The Bailout – Interest Rates – what’s the connection…

Posted by Chris Brown on September 29, 2008

Well, while you and I were kicking back over the weekend, Congress was hard at work. [Wow, when have I ever said that before…LOL.] They drafted their ‘bill’ Sunday evening and within the 110 pages of Congressional Brilliance [again, work with me here….], an important clause emerged that should be positive for interest rates for the time being…

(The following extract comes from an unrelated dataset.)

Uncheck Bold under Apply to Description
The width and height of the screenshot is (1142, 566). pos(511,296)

In summary, page 40 has the points of interest:

  • The U.S. Treasury gets past of it [$250 billion] up-front
  • The next $100 billion must get executive branch approval
  • he next $350 billion must get legislative branch approval
  • In other words, the U.S. Treasury checkbook is not “wide-open” and they must get the go-ahead from these other checks and balances… this is a good thing. By limiting the Treasury’s spending to $250 billion up-front, with the $450 billion balance being subject to third-party approval, inflation concerns from last week should settle a bit. This feeling within the markets should, in general, have downward pressure on mortgage rates.

    That is not to say that all other economic data is usurped though. This week, there are a few things things that could influence rates all on their own.

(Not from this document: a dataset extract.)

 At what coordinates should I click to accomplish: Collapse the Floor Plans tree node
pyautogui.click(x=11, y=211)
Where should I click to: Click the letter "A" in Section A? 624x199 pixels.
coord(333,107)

    Today, Monday, September’s Personal Consumption Expenditures data comes out. Ewwww, doesn’t that sound fancy! Well, it basically is a cost-of-living measurement with a fancy name. It is one of the FEDs favorite measurements though, because it allows for human behavior modification in response to market prices.

    For example, if orange groves got wiped out and OJ was $10 for a gallon, uuuhhh…. most people are switching to a new fruit juice and not going to pay that premium. PCE allows for those behavioral changes in its numbers.

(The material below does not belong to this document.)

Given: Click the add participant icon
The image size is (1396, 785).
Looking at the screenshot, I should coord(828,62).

    Ah, PCE numbers just came out as I am putting finishing touches on the blog here… they came in just as expected .2% for August.

    The Unemployment Rate touched 6.1 percent in August 2008. In addition, on Friday, the jobs report is released so we should see that number change slightly. Expectations are that it will increase [for the 9th straight month].

    Rates – up or down? Yes, it will be up or down… sorry, poor humor i know, but i gotta tell you with all the volatility, it is really hard to predict. Therefore, if you see a mortgage rate with a comfortable accompanying payment, consider locking it in.

    With as fast as markets have moved this year, you can be pretty sure the rate — whatever it is — won’t last for long.

    Oh, one last thing, Citigroup just bought Wachovia’s banking assets. This is sure to be another fun week!

    Chris – out

    Read Previous Left-overs:

    Mortgage Chili: Last week’s leftovers and what’s to come…

    Posted in Economic News | Tagged: , , , , | 1 Comment »

    Mortgage Chili: Last week’s leftovers and what’s to come…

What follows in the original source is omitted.